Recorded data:
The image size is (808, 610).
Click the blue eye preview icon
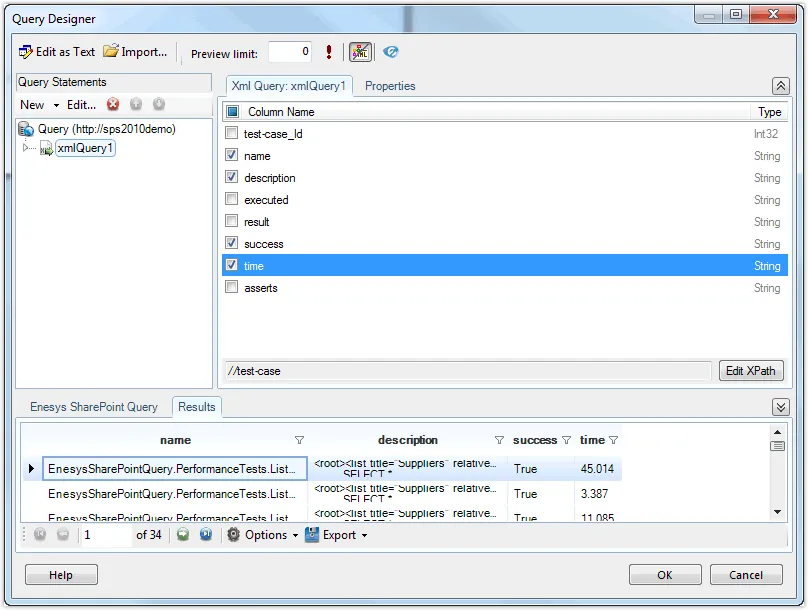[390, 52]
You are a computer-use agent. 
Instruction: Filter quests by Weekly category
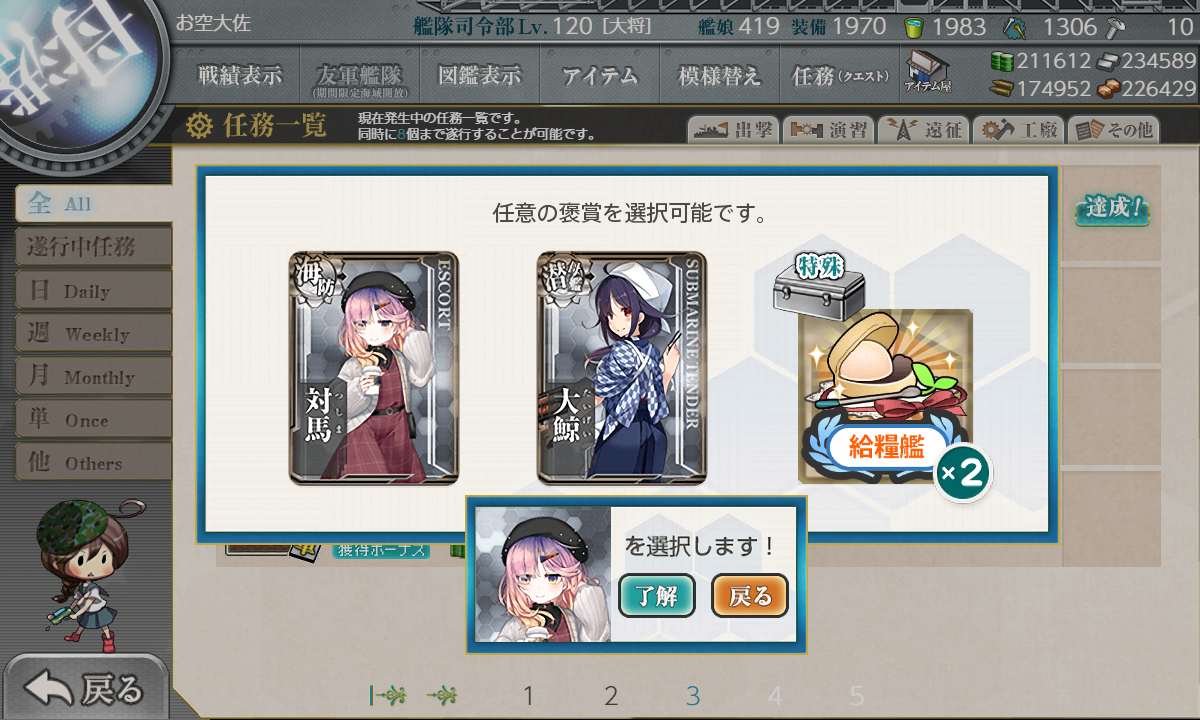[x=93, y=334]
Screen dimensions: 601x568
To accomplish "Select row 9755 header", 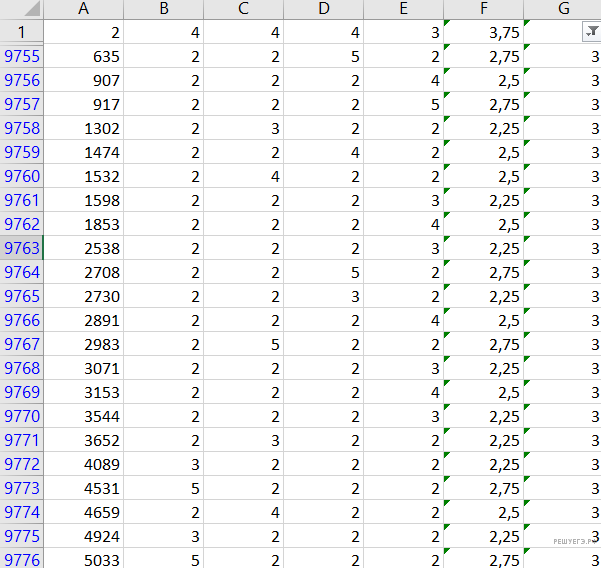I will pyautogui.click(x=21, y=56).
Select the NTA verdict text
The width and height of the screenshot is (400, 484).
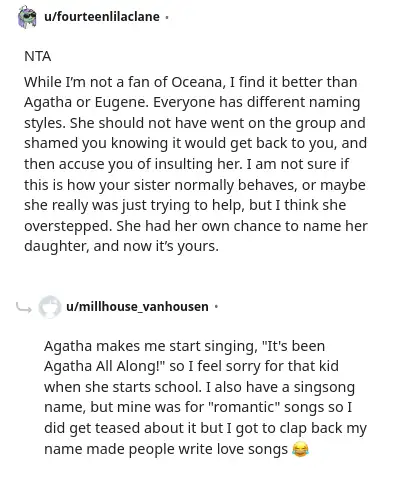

WHAT NEEDS TO BE DONE ▸ What is needed is an exact copy of the lines from the one containing "Select the NTA verdict text" through the last line of the records, with every picture left out.

RESPONSE TO THE EXERCISE ▸
Select the NTA verdict text
The width and height of the screenshot is (400, 484).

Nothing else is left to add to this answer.